## YOUR ASSIGNMENT
Whenever a line in the following entries includes "blue", tally it. Report nothing except the final count.

^^^^^^^^^^^^^^^^

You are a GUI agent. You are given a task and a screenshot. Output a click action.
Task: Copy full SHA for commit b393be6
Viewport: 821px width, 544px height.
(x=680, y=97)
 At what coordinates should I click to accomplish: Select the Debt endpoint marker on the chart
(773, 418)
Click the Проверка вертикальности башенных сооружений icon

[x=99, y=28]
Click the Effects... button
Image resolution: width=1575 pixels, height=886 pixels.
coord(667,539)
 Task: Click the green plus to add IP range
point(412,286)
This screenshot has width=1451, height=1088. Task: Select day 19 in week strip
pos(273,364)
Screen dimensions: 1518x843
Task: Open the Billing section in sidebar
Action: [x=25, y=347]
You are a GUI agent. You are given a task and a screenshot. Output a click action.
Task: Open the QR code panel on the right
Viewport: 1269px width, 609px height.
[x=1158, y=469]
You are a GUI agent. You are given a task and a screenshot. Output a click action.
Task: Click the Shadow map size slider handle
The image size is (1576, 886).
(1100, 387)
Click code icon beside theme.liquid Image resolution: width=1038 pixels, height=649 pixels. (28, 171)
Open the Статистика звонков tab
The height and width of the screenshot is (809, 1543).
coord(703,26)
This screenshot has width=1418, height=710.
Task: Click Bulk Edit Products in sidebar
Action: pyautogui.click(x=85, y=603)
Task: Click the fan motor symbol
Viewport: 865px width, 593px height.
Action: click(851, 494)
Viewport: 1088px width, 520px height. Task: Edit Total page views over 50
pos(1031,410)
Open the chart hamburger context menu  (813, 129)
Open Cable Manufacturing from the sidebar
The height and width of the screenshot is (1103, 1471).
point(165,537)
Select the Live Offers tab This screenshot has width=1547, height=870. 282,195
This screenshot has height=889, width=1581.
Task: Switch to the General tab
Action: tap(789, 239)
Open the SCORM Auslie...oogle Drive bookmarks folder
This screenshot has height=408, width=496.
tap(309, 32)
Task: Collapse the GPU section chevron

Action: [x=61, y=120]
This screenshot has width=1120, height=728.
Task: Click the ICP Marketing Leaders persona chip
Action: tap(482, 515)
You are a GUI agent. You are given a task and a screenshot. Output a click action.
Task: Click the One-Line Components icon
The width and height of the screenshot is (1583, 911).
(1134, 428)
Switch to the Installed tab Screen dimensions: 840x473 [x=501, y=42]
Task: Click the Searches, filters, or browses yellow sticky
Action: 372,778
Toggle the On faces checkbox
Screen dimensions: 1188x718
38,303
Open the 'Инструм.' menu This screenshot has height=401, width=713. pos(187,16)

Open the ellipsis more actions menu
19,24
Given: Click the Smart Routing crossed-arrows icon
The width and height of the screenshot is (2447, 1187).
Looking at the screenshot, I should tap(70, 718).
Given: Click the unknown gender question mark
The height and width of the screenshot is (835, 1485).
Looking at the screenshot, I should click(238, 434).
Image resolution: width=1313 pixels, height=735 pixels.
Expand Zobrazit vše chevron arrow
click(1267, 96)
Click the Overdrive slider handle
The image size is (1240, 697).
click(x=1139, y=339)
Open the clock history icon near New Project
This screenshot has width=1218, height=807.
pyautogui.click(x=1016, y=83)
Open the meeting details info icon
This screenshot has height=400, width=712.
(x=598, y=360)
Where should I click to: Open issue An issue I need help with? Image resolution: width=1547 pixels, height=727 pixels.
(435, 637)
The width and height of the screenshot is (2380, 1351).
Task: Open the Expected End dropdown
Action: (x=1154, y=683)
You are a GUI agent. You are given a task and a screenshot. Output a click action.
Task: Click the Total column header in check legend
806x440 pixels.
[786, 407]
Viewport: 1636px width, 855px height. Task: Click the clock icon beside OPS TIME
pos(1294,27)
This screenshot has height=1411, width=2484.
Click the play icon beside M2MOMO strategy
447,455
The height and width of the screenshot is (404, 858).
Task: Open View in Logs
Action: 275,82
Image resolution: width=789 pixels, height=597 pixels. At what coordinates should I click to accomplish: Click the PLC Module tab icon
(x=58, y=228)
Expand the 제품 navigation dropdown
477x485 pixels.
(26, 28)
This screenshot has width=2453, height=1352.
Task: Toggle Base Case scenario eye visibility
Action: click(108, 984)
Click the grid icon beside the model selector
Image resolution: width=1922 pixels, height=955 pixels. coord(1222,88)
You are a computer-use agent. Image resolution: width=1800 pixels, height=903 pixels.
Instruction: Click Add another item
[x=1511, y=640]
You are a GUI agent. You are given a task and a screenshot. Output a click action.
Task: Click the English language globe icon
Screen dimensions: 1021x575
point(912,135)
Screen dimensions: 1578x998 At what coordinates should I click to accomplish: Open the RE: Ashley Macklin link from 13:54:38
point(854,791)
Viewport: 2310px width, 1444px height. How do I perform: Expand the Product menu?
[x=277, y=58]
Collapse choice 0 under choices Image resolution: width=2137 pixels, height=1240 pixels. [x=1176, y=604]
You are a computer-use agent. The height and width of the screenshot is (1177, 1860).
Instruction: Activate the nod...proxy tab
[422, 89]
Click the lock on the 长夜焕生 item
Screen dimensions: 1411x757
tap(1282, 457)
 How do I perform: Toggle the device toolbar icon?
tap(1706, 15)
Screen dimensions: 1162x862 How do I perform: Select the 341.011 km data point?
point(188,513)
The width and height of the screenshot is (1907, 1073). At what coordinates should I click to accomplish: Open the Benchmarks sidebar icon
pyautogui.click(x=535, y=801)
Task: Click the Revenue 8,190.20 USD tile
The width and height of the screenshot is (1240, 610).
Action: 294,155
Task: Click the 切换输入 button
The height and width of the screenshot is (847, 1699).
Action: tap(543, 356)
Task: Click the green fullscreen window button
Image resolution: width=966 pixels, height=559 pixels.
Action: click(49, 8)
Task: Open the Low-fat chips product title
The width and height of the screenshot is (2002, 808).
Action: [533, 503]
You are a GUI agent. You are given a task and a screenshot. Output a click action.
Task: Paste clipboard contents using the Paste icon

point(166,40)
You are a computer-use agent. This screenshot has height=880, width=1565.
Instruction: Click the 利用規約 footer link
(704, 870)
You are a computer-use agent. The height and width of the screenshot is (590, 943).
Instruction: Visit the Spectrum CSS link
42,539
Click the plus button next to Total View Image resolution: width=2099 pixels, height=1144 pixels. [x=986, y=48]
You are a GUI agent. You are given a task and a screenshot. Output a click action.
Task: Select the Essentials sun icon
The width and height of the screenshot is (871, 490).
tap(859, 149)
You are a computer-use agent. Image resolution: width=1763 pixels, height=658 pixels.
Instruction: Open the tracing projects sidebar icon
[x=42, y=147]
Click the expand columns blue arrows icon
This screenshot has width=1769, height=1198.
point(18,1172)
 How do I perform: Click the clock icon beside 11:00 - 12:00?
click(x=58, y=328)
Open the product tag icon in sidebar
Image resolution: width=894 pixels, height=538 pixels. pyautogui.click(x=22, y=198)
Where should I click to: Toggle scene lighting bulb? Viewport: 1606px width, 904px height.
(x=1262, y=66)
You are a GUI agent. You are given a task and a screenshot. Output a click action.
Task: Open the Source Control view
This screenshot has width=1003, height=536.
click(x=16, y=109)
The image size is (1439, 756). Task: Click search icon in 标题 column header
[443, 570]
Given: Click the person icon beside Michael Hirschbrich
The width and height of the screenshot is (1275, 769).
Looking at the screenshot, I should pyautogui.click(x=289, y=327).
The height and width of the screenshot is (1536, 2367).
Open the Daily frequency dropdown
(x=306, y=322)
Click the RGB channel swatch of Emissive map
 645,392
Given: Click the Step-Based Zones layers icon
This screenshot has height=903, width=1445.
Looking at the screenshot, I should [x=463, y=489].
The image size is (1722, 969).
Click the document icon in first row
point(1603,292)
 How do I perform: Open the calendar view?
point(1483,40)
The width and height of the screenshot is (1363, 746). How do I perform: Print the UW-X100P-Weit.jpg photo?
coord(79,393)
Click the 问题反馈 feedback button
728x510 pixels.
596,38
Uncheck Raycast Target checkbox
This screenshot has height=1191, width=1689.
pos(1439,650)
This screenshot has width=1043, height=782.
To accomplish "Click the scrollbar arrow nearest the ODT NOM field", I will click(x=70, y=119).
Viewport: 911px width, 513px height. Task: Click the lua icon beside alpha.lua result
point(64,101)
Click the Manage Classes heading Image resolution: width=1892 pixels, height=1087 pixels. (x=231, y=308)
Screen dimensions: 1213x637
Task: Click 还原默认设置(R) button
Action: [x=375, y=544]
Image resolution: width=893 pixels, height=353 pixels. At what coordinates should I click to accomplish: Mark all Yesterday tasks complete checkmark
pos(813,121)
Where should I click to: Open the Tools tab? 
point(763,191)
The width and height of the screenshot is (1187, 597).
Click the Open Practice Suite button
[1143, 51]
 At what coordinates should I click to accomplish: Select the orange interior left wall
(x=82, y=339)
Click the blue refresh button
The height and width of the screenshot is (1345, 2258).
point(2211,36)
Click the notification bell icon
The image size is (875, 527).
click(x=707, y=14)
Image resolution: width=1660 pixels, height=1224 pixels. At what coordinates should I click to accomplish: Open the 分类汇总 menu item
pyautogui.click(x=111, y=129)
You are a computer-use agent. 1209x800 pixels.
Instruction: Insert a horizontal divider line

^^^^^^^^^^^^^^^^

## FINISHED TASK
2